Task material:
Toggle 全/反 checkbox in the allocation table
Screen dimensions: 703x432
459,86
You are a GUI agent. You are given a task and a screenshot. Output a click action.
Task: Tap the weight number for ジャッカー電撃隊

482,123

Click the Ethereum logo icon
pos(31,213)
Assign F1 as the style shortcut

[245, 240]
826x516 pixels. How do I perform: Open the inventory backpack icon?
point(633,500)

--

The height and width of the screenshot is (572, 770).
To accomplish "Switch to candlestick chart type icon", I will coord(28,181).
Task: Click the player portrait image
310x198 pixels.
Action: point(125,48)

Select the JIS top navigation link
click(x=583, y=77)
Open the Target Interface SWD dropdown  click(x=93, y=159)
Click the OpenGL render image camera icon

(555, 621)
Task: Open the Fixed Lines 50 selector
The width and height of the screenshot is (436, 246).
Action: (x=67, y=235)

--

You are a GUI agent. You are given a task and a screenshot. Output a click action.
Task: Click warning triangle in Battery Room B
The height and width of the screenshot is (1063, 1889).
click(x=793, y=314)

Written task:
Can you rewrite the lines from the one containing "826x516 pixels. How" down to the one containing "point(633,500)", changing "inventory backpack" to "equipment bag" and leaving everything else the same?

Task result:
826x516 pixels. How do I perform: Open the equipment bag icon?
point(633,500)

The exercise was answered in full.